Short problem A.
Answer these questions from the data migration text:
(i) How many additional important business requirements does a data migration usually have?
(ii) Within what timeframe does the migration typically need to be executed during the Go-Live?
(iii) Which aspects rely primarily on the migration logic?
Short problem B.
Decide whether each statement agrees with the data migration text, and support each answer by quoting the deciding words:
(i) The migration is typically executed over several months during the Go-Live.
(ii) Before UAT, the migration team tests changes only once.
(iii) Each step must be designed so that changes and troubleshooting involve minimal overhead.
Short problem C.
Write the next part of the data migration text, picking up after its last sentence.

** begin Document segment **

Data Migrations Series |
Besides migrating the master and transactional data from the legacy systems there are usually three additional important business requirements for a Data Migration (DM) – migrate the data within expected timeline, with minimal disruption for the business, respectively within expected quality levels. Hence, DM’ timeline must match and synchronize with main project’s timeline in terms of main milestones, though the DM needs to be executed typically within a small timeframe of a few days during the Go-Live. In what concerns the third requirement, even if the data have high quality as available in the source systems or provided by the business, there are aspects like integration and consistency that rely primarily on the DM logic.
To address these
requirements the DM logic must reach a certain level of performance and quality
that allows importing the data as expected. From project’s beginning until UAT the
DM team will integrate the various information iteratively, will need to test the
changes several times, troubleshoot the deviations from expectations. The volume
of effort required for these activities can be overwhelming. It’s not only important
for the whole solution to be performant but each step must be designed so that besides
fast execution, the changes and troubleshooting must involve a minimum of overhead.

** end Document segment **
** begin Given records **

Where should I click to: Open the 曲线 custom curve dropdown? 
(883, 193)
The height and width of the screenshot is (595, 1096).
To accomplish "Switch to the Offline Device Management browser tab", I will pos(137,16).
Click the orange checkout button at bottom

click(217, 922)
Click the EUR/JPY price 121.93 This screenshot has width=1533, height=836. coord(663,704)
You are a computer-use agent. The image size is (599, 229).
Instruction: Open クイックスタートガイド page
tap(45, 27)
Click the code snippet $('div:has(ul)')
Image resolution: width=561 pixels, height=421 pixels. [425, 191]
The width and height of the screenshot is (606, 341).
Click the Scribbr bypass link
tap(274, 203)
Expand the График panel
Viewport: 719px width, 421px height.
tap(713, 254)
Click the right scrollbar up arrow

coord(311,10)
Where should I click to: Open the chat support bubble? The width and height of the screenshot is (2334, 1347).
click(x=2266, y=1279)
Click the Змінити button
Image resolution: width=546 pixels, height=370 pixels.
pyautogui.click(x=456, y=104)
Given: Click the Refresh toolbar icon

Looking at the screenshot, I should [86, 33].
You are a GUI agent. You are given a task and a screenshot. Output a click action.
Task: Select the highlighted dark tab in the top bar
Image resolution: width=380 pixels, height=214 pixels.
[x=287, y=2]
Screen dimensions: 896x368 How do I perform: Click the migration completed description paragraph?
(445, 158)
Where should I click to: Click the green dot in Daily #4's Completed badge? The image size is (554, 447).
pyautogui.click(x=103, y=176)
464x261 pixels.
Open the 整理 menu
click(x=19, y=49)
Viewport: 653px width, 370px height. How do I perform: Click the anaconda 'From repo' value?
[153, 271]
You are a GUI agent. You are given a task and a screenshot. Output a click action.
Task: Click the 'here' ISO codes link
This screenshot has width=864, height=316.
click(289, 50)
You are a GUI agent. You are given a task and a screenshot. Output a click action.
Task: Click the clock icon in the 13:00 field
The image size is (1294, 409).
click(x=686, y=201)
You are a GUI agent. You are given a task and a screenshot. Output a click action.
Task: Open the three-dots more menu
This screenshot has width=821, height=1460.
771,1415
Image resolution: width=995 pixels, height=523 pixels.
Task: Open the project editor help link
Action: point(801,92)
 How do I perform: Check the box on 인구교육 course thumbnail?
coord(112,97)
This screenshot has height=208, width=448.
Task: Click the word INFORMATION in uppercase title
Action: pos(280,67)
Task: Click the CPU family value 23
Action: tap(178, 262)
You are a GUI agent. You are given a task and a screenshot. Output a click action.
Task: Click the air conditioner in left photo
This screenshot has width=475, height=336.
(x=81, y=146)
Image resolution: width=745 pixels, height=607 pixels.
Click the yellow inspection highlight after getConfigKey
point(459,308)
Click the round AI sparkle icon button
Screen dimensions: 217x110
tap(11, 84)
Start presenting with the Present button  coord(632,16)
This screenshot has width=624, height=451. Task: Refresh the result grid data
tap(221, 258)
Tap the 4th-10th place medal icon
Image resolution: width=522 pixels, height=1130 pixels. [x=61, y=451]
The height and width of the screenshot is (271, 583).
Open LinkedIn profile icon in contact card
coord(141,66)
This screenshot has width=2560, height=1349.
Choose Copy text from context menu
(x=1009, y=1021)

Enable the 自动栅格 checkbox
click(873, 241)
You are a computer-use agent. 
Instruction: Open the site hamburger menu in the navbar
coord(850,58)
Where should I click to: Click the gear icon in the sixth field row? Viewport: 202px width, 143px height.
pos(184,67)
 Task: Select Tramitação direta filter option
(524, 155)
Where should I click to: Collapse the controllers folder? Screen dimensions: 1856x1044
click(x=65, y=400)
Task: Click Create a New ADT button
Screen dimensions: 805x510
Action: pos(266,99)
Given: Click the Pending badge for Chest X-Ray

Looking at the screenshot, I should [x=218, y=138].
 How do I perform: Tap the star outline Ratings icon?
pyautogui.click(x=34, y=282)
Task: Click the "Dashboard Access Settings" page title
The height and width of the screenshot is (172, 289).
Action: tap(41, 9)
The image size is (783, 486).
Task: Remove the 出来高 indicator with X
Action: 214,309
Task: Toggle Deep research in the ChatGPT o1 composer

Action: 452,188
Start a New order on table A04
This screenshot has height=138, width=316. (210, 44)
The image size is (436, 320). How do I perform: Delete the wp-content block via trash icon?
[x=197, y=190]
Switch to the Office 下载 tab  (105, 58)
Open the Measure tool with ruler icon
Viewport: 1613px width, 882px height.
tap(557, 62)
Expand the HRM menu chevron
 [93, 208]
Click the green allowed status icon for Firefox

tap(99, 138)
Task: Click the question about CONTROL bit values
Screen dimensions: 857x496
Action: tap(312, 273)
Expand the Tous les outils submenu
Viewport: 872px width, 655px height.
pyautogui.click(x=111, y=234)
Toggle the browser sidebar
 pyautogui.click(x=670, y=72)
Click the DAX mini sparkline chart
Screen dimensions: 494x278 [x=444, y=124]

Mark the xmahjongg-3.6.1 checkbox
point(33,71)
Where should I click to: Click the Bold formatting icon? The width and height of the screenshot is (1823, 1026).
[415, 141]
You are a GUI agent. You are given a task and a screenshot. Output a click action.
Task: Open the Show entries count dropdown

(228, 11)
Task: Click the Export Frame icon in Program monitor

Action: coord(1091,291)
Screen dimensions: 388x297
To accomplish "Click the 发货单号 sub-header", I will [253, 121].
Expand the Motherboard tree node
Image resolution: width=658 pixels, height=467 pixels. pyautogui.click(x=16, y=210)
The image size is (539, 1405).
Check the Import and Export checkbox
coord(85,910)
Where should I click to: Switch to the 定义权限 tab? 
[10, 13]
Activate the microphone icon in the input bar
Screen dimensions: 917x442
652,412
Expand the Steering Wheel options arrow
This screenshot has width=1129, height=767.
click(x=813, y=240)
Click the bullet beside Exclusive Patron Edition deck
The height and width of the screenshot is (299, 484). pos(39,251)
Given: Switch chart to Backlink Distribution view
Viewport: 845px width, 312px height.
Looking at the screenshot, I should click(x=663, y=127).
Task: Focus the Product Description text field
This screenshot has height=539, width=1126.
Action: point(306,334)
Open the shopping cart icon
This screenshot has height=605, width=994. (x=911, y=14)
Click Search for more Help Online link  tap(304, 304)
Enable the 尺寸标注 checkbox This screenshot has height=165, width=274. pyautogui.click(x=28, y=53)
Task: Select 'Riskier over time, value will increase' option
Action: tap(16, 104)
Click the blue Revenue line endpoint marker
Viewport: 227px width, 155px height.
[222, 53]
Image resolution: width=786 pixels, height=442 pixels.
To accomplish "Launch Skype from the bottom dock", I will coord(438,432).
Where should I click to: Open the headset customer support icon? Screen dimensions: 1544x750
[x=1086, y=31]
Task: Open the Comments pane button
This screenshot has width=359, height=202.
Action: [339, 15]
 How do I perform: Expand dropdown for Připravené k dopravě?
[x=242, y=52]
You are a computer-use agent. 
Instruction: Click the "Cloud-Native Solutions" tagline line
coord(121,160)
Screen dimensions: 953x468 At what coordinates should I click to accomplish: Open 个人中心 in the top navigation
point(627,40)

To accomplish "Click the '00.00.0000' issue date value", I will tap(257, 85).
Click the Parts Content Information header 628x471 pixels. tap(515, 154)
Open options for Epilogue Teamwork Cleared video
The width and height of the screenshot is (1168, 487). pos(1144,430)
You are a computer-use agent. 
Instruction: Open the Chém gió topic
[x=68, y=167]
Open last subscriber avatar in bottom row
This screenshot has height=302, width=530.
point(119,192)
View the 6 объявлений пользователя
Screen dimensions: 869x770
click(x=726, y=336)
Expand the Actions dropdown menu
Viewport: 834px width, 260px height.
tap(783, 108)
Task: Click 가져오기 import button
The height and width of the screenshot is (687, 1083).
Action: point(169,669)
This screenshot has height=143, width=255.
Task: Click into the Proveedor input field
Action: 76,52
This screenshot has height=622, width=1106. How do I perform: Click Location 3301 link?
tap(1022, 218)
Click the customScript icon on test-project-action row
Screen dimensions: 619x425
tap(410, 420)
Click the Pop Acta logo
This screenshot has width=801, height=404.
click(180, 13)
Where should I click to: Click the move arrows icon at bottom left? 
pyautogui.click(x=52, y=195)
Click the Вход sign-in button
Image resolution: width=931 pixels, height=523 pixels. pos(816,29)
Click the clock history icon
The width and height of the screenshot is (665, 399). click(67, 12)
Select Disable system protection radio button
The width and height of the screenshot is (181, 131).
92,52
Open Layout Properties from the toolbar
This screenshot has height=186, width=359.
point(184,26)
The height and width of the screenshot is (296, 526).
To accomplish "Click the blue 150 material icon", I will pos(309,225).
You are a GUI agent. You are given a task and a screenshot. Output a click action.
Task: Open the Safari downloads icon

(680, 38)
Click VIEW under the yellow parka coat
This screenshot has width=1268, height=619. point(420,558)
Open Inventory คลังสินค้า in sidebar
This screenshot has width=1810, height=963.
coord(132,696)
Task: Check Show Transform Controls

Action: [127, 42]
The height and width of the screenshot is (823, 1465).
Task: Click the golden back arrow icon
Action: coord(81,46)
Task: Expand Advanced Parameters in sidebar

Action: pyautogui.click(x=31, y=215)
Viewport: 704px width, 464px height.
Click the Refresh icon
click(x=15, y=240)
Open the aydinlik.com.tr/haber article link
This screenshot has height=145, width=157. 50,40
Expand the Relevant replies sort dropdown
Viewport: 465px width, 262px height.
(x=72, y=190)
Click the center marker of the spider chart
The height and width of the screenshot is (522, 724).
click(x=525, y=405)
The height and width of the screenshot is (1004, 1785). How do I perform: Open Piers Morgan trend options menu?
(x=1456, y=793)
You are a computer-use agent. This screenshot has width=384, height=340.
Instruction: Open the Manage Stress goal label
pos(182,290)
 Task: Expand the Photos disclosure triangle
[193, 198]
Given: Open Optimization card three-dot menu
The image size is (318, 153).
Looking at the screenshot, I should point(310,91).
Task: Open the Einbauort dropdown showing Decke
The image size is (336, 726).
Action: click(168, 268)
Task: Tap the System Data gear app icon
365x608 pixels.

** end Given records **

Reply A.
(i) Three.
(ii) A small timeframe of a few days.
(iii) Integration and consistency.

Reply B.
(i) No: "within a small timeframe of a few days during the Go-Live"
(ii) No: "will need to test the changes several times"
(iii) Yes: "the changes and troubleshooting must involve a minimum of overhead"

Reply C.
For better understanding
the importance, imagine a quest game in which the character has to go through a
labyrinth with traps. If the player made a mistake he’ll need to restart from a
certain distant point in time or even from the beginning. Now imagine that for each
mistake he has the possibility of going one step back try a new option and move
forward. For some it may look like cheating though in this way one can finish the
game relatively quickly. It would be great if executing a DM could allow the same
flexibility.
Unfortunately, unless the
data are stored between steps or each step is a different package, an ETL solution
doesn’t provide the flexibility of changing the code, moving one step behind, rerunning
the step and performing troubleshooting, and this over and over again like in the
quest game. To better illustrate the impact of such approach let’s consider that
the DM has about 40 entities and one needs to perform on average 20 changes per
entity. If one is able to move forwards and backwards probably each change will
take about a few minutes to execute the code. Otherwise rerunning a whole package
can take 5-10 times or even more as this can depend on packages’ size and data volume.
For 800 changes only an additional minute per change equates with 800 minutes (about
13 hours).
In exchange, storing the data for an entity in a database for the important points of the processing and implementing the logic as a succession of SQL scripts allows this flexibility. The most important downside is that the steps need to be executed manually though this is a small price to pay for the flexibility and control gained. Moreover, with a few tricks one can load deltas as in the case of a phased DM.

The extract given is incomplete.